How Not To Write A Winning Personal
Sometimes you gotta hope you’re reading a spoof, but this one doesn’t feel that way. Party Girl has found the winningest personal ad ever. After a long rant about the unmarriageability of American women, we find this prize-winning self-marketing material just a few sentences from the end:
Speaking English is an option, understanding English is important and wrestling experience is a plus. I finish what I start and I’m the type of man you could grow old with. I’m ardently set in my ways and my mantra has become “My way or the highway.” I’m not crazy – I’m realistic and contrary to popular belief I haven’t lost my marbels – I’ve lost my patience. Additionally, if you wouldn’t mind moving in with my parents that would be great (after marriage of course).
His phone is ringing off the hook…
Shorter URL for sharing: https://www.erosblog.com/?p=1755
I think it’s a good personal ad.
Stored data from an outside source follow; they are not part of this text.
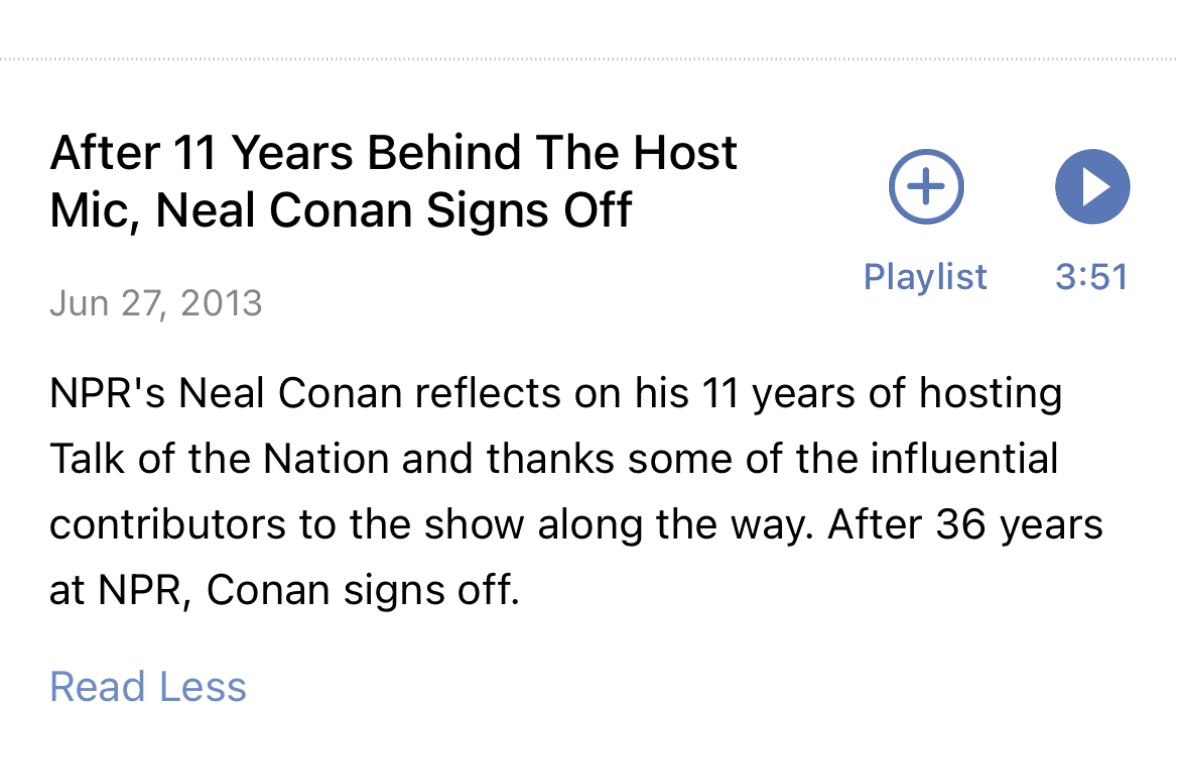Click the sentence After 36 years in summary

click(x=965, y=524)
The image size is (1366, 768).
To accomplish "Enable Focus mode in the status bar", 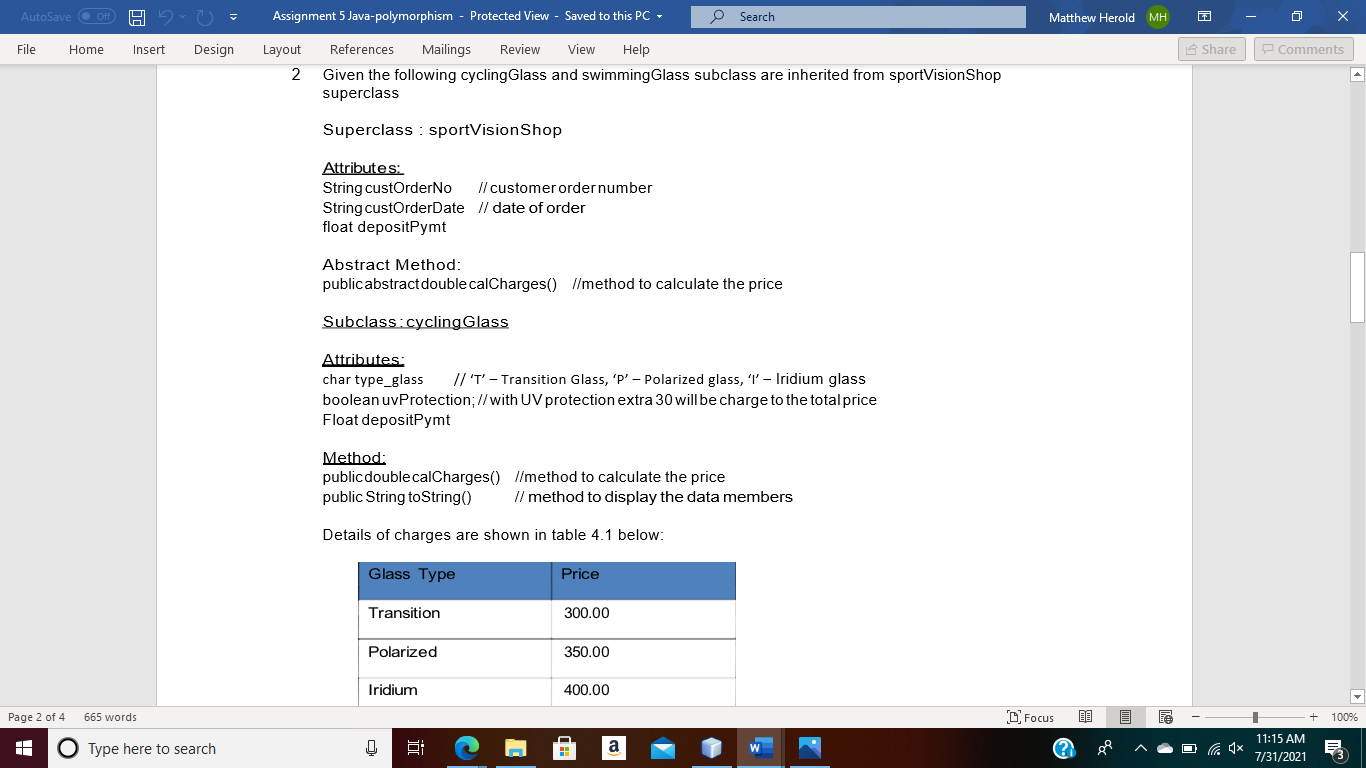I will 1030,716.
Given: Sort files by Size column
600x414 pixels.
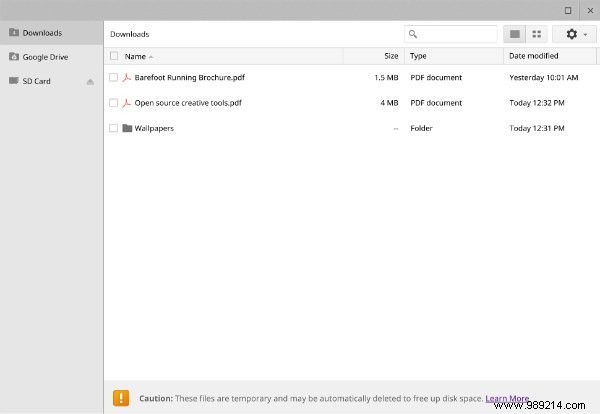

At least he is honest and upfront about what he wants.
(After reading the whole article) The thing that scares me is that he’s so intent on breeding. As in: this narrowminded misogynist is intent on reproducing. Spawning. Sending forth hordes of like-minded get. EWW.
Perhaps I’m just horrified because I spend too much time vapidly contemplating my career, self-aggrandizing, and being disrespectfully un-pregnant. Wow, you know the Liberals have won when women like me are allowed to roam the streets like real people. ;-)
WOW! I envy his moxie and forthrightness.
I also love the women who published this.
I just could never be seriously interested in a guy who can’t be bothered to use spellcheck. Marbels???